◆ Goal of the exercise:
Once every line in the data that follows has been checked for the word "panel", give only the number of lines that hold it.

(Collected data entries)

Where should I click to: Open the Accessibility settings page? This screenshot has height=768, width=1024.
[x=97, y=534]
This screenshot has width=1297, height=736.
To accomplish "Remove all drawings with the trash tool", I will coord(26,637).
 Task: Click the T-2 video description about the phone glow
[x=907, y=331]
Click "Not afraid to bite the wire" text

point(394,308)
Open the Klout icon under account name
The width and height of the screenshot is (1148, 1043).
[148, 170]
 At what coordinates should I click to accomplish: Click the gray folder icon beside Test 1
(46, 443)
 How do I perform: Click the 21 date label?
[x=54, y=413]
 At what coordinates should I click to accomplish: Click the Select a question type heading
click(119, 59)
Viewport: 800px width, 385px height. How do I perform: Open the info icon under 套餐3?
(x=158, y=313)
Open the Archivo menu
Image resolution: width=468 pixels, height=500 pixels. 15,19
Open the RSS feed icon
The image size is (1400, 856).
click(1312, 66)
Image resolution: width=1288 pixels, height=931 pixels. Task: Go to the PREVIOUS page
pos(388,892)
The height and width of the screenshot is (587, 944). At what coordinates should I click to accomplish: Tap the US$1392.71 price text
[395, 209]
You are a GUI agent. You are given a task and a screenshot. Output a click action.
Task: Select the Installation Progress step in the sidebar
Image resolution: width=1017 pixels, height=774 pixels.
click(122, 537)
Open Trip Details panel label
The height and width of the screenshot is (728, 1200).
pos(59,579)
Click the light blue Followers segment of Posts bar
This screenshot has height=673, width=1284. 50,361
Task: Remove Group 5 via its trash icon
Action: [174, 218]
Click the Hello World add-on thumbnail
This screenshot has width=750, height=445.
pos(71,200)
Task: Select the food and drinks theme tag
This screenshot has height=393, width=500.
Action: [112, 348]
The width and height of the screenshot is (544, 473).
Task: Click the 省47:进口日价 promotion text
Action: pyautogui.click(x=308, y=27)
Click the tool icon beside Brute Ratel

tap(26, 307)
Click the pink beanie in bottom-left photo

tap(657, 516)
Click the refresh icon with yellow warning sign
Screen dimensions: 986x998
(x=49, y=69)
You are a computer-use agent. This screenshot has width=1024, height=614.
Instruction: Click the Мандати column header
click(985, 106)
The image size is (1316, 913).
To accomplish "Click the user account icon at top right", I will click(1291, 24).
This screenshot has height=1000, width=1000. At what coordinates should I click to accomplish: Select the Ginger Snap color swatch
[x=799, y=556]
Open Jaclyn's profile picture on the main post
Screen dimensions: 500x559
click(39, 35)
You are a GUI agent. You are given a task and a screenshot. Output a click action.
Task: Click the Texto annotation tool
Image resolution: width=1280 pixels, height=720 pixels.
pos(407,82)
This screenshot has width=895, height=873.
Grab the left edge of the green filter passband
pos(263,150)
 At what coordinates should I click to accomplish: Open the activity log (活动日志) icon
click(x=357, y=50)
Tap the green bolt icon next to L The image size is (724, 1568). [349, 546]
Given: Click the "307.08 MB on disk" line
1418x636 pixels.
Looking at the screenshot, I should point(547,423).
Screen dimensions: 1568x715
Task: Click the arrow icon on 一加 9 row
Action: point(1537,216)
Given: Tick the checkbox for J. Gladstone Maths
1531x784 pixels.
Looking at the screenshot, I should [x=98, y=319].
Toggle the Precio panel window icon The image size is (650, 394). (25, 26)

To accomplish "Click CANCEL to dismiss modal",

◆ Result for this task:
2